Depending on the employment or professional relationship:
– In the case of an employment relationship, the existence of this relationship between the worker and the company not located in Spain for at least the last three months prior to the submission of the application must be accredited, as well as documentation proving that the company allows the worker to perform the work activity remotely.
– In the case of the existence of a professional relationship, it must be proven that the employee has maintained a professional relationship with one or more companies not located in Spain for the previous three months, as well as documentation proving the terms and conditions under which he/she will carry out the professional activity at a distance.

If you need more information access  HERE

International Taxation. Minimum taxation of multinationals (Pillar 2)

The Spanish Tax Administration has published prior public consultation on the transposition into Spanish law of Council Directive (EU) 2022/2523 of 14 December 2022 on ensuring a global minimum level of taxation for multinational enterprise groups and large-scale domestic groups in the Union (Pilar 2).

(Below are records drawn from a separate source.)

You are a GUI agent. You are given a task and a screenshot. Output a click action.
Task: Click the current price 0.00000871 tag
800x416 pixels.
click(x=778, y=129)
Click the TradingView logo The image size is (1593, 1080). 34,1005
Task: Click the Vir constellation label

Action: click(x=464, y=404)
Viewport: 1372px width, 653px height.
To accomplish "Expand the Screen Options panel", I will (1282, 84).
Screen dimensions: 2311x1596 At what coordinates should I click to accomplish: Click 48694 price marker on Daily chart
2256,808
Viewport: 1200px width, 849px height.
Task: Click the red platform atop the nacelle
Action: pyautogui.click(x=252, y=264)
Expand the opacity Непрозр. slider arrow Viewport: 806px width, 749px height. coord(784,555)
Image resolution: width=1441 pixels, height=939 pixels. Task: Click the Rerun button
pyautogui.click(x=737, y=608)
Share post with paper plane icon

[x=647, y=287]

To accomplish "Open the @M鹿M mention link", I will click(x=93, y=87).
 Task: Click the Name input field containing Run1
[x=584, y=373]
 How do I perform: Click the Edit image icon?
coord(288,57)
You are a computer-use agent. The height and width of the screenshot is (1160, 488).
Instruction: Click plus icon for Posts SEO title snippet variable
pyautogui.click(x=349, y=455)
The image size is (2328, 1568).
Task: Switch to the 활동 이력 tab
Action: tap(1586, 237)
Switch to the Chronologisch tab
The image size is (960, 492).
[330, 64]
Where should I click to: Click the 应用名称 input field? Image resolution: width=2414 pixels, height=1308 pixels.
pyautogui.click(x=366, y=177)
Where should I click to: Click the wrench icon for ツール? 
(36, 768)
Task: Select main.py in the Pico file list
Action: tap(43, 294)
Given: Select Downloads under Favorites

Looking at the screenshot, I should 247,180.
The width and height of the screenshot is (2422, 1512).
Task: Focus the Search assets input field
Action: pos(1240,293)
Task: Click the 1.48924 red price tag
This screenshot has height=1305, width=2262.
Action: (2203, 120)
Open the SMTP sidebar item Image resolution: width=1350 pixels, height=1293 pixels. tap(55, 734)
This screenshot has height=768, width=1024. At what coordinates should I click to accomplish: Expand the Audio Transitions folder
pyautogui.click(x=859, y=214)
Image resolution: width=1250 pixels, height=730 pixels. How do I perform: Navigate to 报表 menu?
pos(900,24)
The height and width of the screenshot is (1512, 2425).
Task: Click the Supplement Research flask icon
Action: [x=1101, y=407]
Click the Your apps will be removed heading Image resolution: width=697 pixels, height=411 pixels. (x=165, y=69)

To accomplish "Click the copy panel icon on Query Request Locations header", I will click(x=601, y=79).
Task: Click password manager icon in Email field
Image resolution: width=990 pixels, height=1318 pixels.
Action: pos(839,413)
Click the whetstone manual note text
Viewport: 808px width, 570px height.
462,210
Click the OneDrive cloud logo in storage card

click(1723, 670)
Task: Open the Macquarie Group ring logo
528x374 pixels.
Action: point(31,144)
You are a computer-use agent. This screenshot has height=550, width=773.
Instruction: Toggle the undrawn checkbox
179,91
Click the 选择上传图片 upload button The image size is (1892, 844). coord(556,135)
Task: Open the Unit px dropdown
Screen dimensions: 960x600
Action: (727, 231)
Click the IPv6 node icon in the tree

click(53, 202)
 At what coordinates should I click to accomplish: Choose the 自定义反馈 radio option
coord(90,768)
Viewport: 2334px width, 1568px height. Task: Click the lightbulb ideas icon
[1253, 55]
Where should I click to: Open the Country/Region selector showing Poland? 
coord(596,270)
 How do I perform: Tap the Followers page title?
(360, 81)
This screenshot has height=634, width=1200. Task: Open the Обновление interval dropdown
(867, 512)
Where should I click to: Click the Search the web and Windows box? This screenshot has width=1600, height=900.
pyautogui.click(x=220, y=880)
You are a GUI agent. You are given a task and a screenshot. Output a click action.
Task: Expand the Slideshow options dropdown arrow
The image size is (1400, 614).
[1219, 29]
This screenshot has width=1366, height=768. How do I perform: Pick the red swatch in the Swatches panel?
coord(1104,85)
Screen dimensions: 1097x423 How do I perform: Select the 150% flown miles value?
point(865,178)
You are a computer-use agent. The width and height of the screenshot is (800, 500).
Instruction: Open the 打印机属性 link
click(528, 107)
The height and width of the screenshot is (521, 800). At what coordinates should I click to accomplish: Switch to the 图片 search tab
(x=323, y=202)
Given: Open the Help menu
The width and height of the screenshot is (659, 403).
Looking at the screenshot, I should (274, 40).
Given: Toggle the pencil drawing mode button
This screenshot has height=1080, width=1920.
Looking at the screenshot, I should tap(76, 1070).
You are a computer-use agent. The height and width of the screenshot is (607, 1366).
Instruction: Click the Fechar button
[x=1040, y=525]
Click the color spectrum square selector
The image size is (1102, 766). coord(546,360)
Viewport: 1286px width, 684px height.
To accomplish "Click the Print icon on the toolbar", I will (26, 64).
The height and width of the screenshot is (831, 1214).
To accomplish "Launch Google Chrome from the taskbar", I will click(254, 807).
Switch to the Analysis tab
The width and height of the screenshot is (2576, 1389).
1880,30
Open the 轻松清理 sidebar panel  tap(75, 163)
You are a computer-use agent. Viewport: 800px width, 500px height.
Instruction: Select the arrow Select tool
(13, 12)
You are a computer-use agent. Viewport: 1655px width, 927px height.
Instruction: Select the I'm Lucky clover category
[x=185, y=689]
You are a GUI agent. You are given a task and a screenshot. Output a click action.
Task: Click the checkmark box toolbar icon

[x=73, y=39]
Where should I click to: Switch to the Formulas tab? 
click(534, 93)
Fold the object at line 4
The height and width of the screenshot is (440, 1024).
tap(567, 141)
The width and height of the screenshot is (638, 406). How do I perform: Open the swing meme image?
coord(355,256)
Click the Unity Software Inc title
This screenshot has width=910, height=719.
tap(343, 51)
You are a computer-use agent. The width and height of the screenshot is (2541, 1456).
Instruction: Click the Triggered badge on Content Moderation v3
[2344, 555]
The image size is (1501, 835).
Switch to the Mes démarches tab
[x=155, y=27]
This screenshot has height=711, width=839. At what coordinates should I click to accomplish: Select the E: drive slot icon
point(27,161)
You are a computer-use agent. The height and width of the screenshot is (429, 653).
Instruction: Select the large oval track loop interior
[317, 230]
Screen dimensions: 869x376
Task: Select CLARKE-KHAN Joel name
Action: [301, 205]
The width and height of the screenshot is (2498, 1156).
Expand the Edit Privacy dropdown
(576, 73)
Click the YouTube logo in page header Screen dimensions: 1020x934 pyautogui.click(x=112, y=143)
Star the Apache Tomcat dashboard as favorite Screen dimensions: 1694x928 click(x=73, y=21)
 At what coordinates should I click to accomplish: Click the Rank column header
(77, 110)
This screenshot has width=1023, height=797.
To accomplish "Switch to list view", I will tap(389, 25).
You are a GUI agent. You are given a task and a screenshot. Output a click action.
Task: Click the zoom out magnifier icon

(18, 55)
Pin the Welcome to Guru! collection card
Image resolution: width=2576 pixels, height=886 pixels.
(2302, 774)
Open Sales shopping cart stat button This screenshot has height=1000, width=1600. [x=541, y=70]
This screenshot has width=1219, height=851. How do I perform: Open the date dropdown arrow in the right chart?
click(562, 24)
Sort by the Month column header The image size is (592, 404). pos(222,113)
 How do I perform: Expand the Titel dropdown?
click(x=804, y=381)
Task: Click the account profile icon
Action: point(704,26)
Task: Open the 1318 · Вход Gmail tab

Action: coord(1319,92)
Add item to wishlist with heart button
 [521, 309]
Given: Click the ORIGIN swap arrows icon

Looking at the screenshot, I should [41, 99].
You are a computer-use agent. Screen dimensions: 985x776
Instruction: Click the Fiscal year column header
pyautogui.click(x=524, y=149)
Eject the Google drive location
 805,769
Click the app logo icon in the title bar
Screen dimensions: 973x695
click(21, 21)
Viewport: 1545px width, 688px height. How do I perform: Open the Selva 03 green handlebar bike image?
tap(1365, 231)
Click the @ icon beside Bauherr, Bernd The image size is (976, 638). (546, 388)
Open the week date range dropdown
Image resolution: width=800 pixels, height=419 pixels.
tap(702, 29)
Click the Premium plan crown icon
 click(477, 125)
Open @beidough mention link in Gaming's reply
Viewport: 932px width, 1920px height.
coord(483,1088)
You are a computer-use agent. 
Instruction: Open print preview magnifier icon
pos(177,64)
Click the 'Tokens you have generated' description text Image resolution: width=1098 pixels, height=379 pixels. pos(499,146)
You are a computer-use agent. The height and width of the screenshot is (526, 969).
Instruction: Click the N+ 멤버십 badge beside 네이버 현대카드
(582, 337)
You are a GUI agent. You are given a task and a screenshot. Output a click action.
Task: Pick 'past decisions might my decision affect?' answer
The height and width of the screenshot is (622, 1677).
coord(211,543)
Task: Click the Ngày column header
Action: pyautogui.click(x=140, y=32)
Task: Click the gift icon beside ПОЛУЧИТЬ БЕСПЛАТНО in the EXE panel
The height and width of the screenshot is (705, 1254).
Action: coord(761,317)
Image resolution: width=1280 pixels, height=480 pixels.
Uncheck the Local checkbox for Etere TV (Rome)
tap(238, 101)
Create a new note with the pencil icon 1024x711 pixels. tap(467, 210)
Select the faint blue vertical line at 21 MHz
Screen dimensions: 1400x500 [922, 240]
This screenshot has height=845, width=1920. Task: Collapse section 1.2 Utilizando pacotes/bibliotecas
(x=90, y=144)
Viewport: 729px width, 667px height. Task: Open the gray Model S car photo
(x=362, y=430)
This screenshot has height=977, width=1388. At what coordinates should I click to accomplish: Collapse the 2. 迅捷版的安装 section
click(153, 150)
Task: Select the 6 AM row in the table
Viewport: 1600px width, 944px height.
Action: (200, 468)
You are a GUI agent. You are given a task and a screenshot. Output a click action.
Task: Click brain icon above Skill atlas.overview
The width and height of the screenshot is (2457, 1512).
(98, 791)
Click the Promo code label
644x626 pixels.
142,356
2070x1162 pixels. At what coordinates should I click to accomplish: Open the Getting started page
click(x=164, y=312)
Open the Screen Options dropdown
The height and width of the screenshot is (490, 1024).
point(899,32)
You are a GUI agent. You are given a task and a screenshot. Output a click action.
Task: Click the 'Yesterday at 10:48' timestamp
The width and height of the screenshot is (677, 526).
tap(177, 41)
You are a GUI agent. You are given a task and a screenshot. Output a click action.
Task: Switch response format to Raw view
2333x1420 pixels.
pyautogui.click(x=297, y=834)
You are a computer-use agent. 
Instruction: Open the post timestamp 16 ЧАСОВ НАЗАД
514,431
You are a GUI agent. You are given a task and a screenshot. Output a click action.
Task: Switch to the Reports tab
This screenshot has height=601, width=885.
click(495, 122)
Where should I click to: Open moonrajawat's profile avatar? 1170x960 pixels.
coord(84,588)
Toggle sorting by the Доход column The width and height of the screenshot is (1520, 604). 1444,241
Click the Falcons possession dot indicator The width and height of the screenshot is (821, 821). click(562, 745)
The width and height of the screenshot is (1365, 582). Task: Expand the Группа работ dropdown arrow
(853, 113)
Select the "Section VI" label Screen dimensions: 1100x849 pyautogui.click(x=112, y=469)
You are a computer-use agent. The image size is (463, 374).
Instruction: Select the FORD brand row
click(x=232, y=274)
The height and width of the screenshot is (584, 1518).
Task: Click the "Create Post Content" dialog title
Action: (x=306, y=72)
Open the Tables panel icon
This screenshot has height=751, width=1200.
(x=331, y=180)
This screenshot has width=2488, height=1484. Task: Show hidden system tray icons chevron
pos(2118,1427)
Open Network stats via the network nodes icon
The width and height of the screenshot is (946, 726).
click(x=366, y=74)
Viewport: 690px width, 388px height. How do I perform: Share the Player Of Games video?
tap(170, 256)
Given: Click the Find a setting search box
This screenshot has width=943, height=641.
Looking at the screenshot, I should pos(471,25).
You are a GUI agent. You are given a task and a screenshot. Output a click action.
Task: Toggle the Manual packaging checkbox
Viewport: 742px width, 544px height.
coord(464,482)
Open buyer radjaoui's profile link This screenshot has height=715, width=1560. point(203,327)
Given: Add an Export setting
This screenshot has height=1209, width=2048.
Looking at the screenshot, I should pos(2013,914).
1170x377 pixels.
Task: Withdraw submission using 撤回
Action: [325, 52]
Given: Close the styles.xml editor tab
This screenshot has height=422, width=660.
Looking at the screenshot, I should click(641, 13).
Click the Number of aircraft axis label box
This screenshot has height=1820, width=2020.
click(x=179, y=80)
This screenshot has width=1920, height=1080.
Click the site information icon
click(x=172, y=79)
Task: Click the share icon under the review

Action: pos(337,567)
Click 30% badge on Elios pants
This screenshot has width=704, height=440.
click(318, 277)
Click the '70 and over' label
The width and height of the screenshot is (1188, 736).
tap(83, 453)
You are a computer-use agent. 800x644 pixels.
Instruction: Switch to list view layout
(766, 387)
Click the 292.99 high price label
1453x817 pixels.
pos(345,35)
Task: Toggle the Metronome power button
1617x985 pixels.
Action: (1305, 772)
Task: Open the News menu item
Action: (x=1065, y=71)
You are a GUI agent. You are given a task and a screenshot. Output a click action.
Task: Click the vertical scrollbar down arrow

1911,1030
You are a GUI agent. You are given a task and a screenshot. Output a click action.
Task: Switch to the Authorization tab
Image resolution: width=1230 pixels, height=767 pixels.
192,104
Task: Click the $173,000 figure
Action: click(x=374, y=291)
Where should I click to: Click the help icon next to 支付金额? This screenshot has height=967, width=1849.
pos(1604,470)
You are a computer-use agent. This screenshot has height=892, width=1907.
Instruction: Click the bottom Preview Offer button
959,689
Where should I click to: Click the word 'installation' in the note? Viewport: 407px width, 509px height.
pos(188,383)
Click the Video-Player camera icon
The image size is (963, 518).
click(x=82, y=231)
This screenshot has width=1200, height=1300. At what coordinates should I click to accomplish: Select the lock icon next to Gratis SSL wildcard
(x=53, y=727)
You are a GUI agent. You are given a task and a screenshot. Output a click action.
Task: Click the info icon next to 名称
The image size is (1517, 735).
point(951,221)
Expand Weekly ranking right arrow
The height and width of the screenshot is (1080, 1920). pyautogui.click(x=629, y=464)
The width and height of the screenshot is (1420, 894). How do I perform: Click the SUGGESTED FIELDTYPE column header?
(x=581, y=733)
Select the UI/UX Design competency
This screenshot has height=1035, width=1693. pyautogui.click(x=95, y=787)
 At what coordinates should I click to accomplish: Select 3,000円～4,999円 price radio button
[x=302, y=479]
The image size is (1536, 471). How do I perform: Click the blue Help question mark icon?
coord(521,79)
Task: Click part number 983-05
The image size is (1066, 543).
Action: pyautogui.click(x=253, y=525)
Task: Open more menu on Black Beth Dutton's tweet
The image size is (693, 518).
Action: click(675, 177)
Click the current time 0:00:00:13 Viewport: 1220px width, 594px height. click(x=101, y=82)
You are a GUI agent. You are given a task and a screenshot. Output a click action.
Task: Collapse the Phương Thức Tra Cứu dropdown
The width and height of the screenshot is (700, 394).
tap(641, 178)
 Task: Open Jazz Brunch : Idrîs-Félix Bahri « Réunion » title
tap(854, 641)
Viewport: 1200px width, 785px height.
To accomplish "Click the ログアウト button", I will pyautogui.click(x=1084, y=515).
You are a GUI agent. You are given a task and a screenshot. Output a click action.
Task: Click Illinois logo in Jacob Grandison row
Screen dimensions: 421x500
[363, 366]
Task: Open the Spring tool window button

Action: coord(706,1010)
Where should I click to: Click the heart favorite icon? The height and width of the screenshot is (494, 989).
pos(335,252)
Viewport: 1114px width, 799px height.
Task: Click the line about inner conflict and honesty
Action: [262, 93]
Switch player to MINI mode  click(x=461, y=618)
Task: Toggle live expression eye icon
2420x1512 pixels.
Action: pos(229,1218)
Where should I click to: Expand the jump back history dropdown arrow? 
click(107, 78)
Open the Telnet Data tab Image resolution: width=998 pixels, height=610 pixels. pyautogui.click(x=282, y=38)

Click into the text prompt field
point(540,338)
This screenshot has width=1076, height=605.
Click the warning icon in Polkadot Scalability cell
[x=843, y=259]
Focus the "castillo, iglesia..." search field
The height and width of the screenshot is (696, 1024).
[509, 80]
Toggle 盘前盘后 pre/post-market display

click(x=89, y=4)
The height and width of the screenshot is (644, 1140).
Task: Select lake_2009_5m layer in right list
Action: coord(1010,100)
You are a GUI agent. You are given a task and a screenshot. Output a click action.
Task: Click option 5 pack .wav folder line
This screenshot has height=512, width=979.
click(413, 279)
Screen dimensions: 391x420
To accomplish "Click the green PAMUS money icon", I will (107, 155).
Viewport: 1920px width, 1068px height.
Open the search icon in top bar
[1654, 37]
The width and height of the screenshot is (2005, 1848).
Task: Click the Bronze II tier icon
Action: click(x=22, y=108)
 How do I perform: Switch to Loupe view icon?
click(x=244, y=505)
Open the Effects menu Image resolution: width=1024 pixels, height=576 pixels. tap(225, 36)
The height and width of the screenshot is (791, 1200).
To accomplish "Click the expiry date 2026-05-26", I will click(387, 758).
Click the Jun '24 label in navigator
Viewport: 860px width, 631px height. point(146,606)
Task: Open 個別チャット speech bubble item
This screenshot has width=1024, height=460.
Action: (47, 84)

Directive (EU) 2022/2523 establishes a top-up tax for multinational groups with consolidated income of more than 750 million euros through two interlocked rules, (i) the Income Inclusion Rule (IIR) and ( ii) Undertaxed Profit Rule (UTPR), in support of the former, which guarantee that the income obtained by said multinational groups located in Member States of the European Union or by multinational groups whose parent company is located in a Member State of the European Union (in the latter case, whether the group companies are located in the European Union or outside it) effectively pay a global minimum rate of 15%.

Regarding subsidiaries in Spain of this type of groups, it must be noted that if the UTPR rule applies to its group because it is located in a non-EU country that does not apply an admissible IIR, or in a country with low taxation, they will be taxed by said top-up tax.

In principle, it is proposed that the transposition of Directive (EU) 2022/2523 be carried out through its own standard of legal rank, and it must be in force on December 31, 2023 for it to be applied to the tax periods that begin on or after that date, in practice in 2024, although the UTPR rule will apply for tax periods that begin on or after December 31, 2024, in practice on January 1, 2025 .

Access the full consultation HERE

IS – Transfer Pricing: The Tax Authorities Include Them In Their Annual Tax Control Objectives

On February 27th, was published in BOE the resolution of February 6th, 2023, which establishes the general guidelines of Tax and Customs Control Plan of 2023,  which includes the reinforcement of the 360º strategy on transfer pricing purposes.
Under this line of action, the Tax Administration will intensify management and control with the identification of tax risks that may affect transactions among related parties, as a result from the incorrect determination of transfer pricing policies in multinational groups.